→ **Records for this exercise**:
+---+
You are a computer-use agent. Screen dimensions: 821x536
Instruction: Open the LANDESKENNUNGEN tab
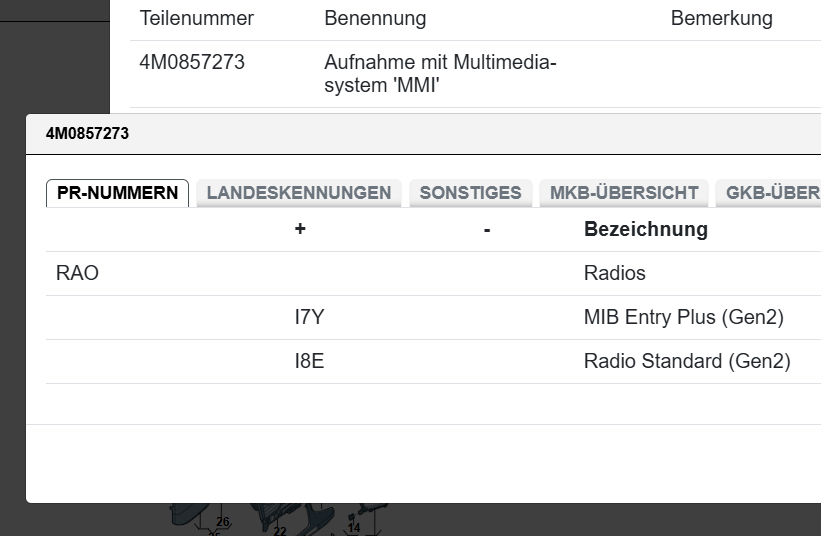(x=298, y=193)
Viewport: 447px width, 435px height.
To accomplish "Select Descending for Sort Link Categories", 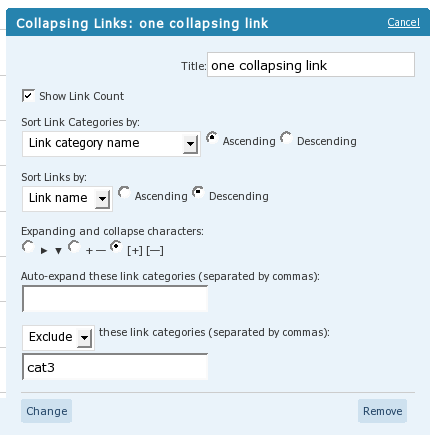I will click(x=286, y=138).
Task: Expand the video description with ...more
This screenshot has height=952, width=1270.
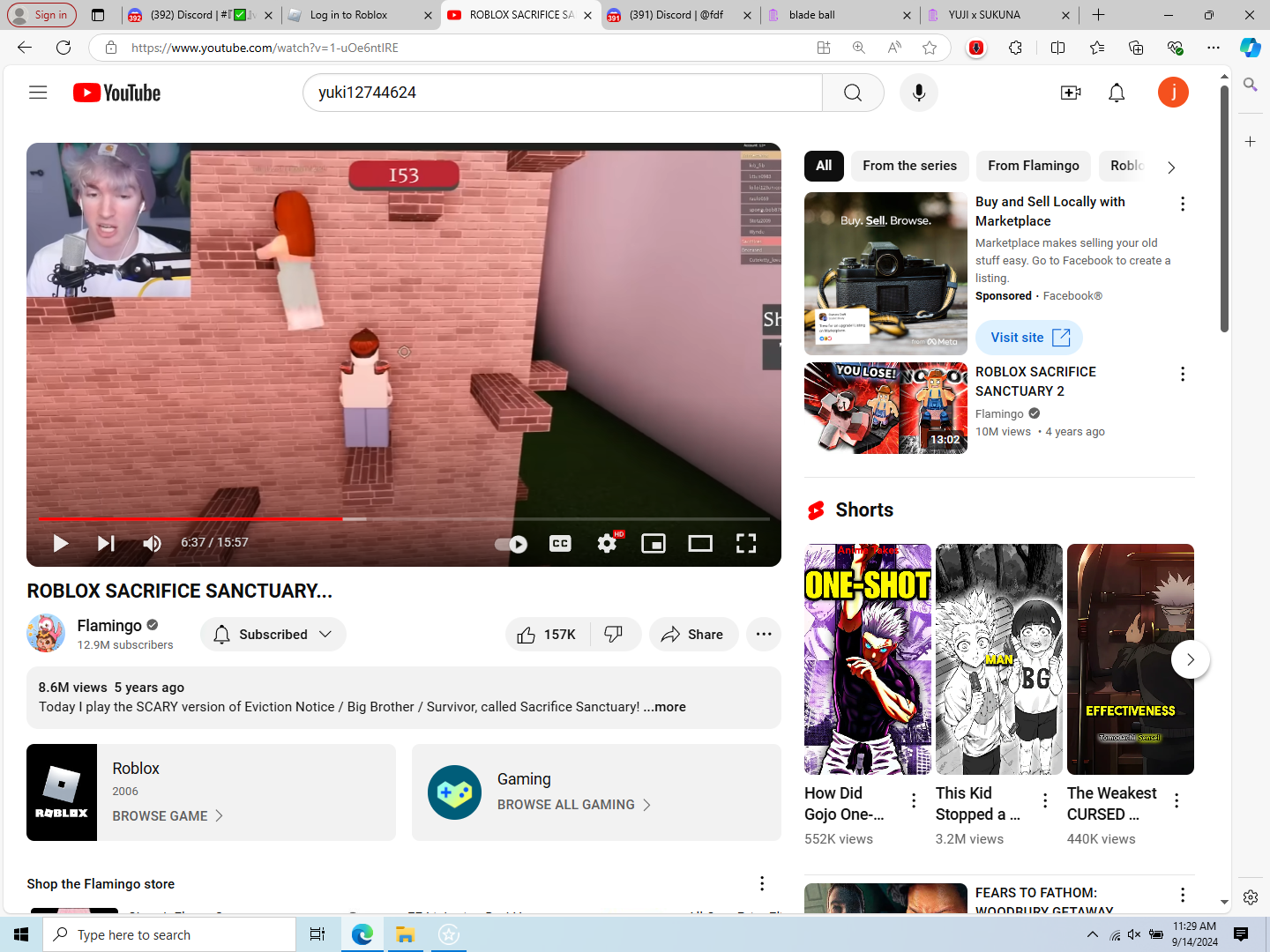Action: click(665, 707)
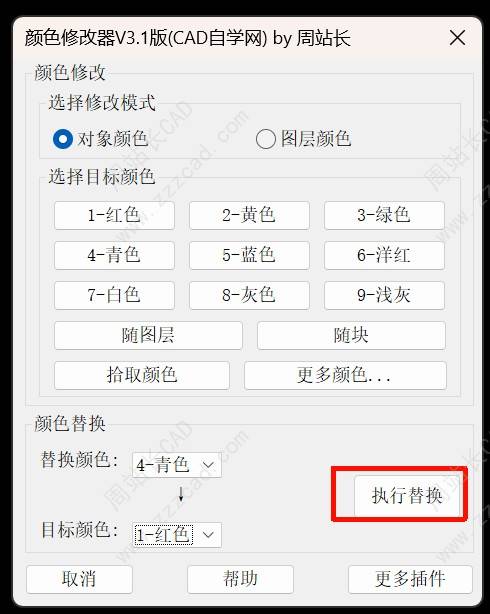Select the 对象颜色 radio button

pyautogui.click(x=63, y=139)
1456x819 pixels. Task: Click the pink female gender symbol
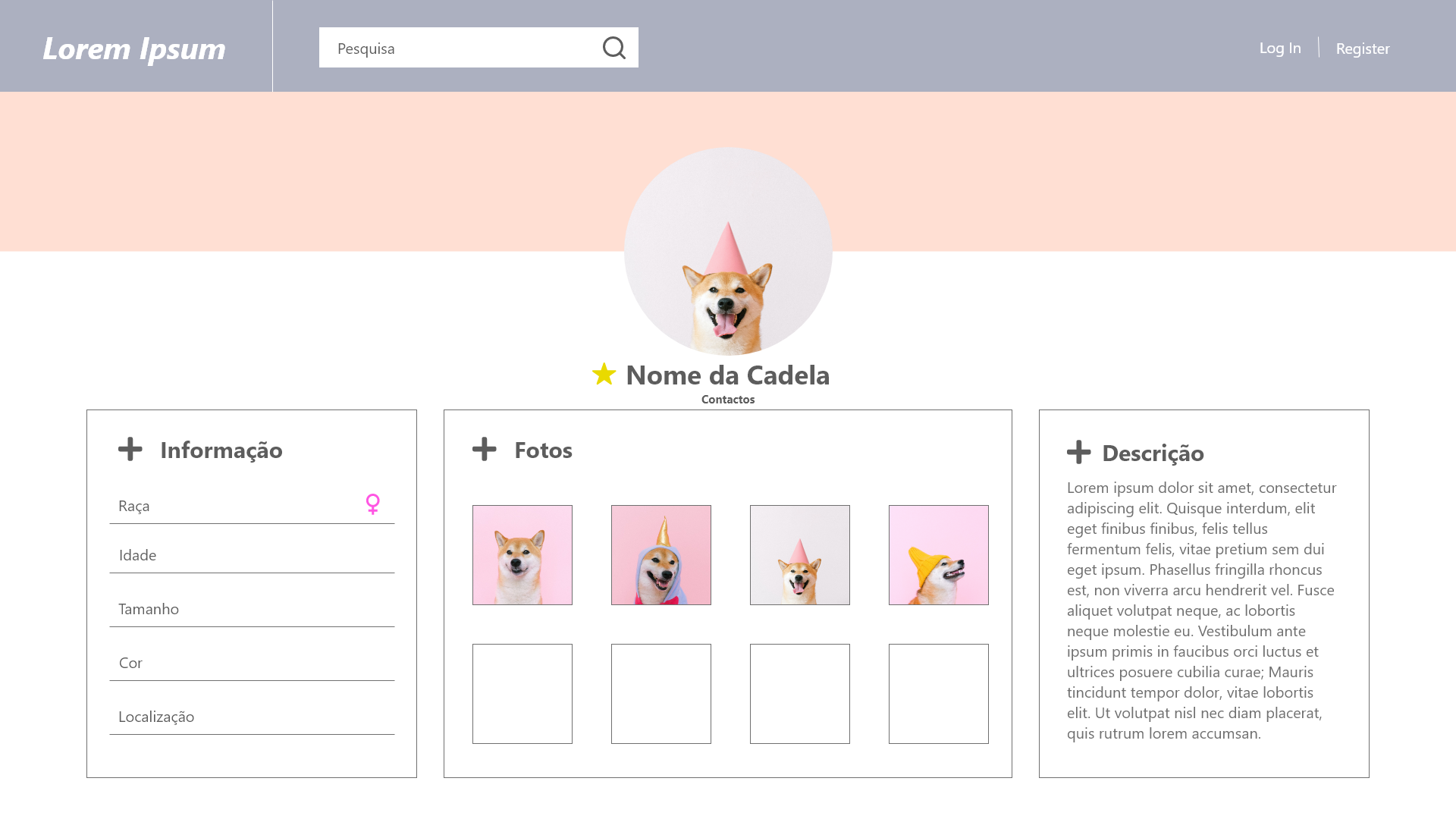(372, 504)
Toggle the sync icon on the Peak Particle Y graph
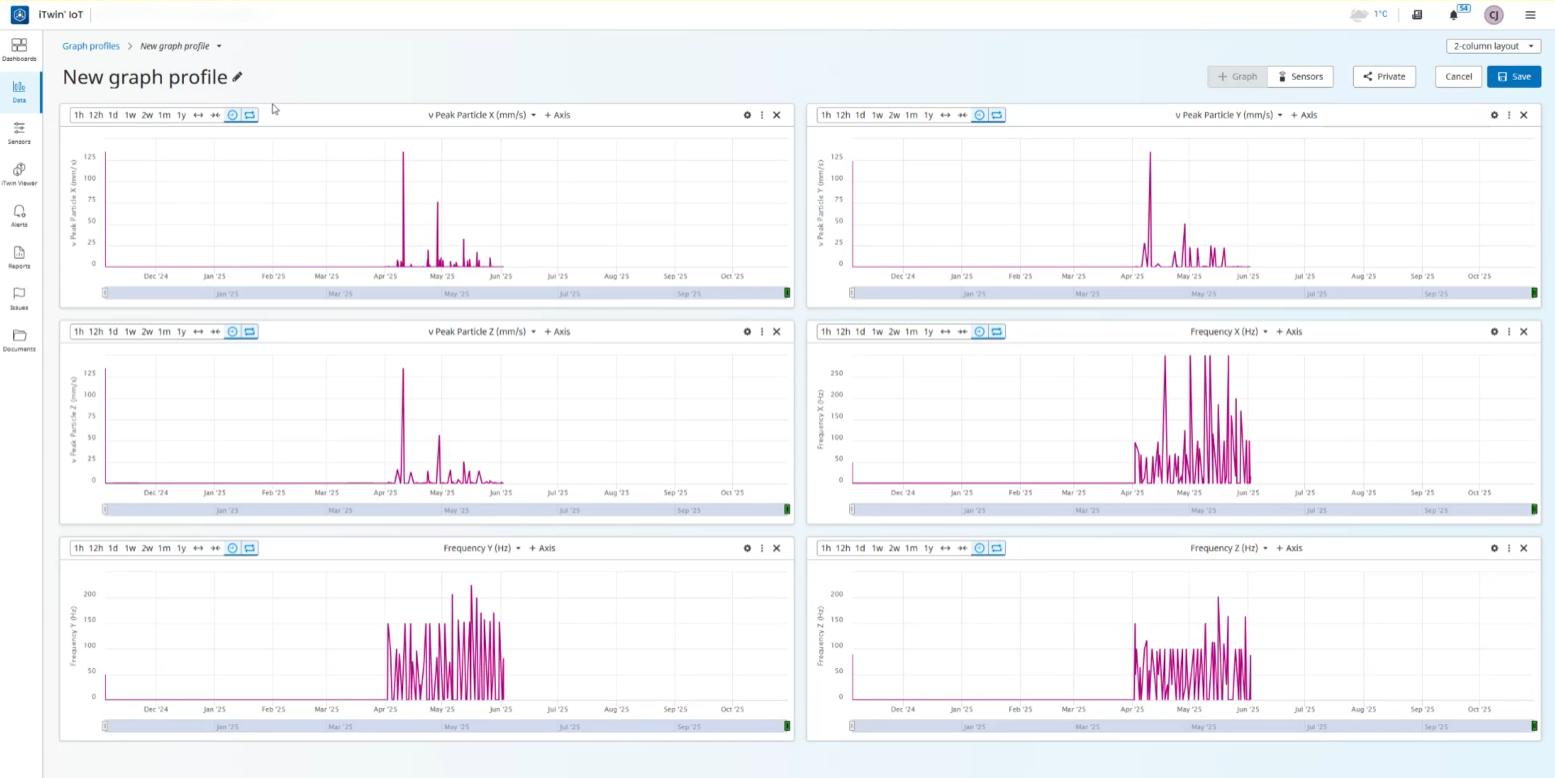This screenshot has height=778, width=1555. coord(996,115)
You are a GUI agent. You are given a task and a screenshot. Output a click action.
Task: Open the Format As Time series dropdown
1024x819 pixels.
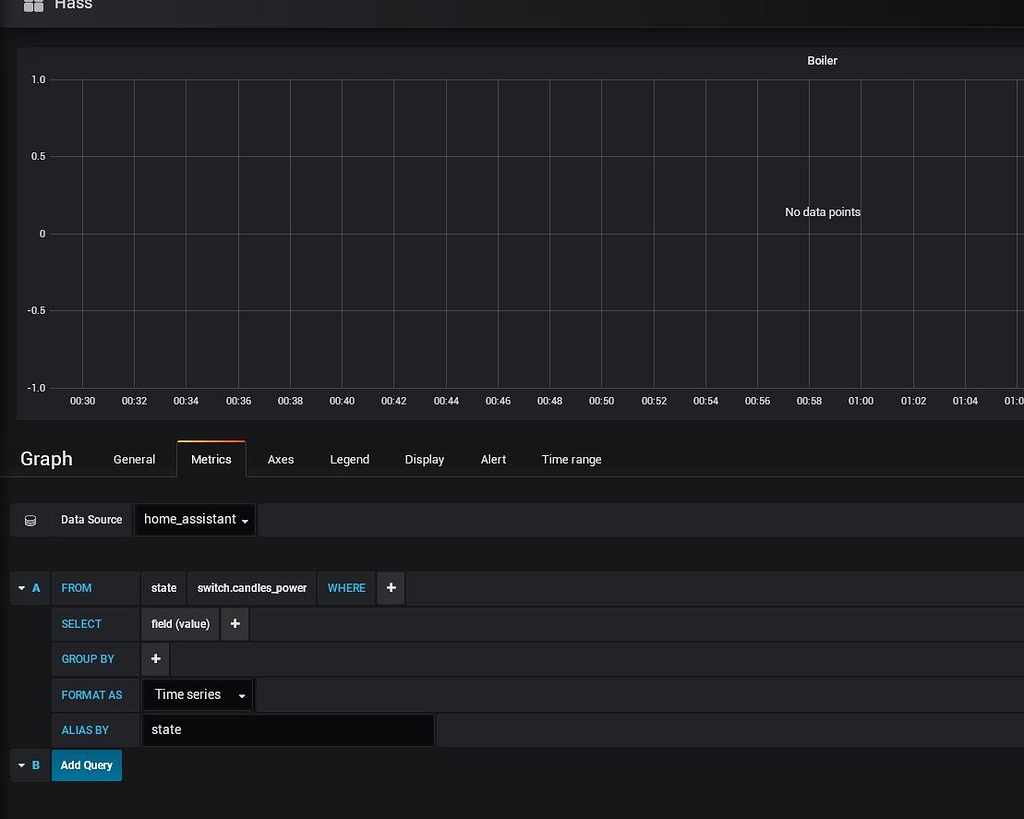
+---+
→ **Work to complete**: The lines to repeat run from the line containing "You are a GUI" through the end of the listing above, both included; give them exactly and without pictures.

→ **Output below**:
You are a GUI agent. You are given a task and a screenshot. Output a click action.
Task: Open the Format As Time series dropdown
1024x819 pixels.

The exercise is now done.